By Ardi Keim, Massachusetts

I had never grieved a death before—not even that of my brother, my father, or my grandmother. I had lost friends and loved ones in my life, but I always knew they went to a better place. Relatives, acquaintances, and fellow soldiers—no matter; when they left my life, I was not burdened by the heartwrench others felt. I guess I didn’t understand grief really. I knew intellectually why others were so saddened, but I didn’t relate on a heart level. Because of this, it wasn’t easy for me to console them in the midst of such trials. Did I have no compassion?

Then a tragedy touched me. It was the loss of a pet. The night before a trip, I took our hamster, Kadi, to be cared for by another. In the morning I got the call before leaving: Kadi had unexpectedly died. A shock wave of emotion overwhelmed me. I was alone. Very. I wept as never before. And I understood.

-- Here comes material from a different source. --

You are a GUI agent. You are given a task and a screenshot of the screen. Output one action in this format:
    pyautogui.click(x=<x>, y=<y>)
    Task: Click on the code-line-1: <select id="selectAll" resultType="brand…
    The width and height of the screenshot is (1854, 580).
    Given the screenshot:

In memory of a hamster who taught me compassion:

 

Kadi

I cry your name without reason

Repeated like bolts in a blinding storm

And thunder

Call me from where you are

In time

Soft and true

New language learning

The memory of your touch

Kiss of my hand

Light kept in a boundless way

Break down this door

Love the touch

Sing in the Light and Sound

Come in and call me by name

Bring in the kitten

Sing for the birdsong within you

Fly with the eagles

Dance with the English poets

Call me from heaven’s door

And liven this heart

By washing

When this Soul’s physical body was brought to me, we buried it in a paper box in the yard and marked it with a stone. A sunflower grew there that summer.

With Kadi’s death, I came to understand more about life.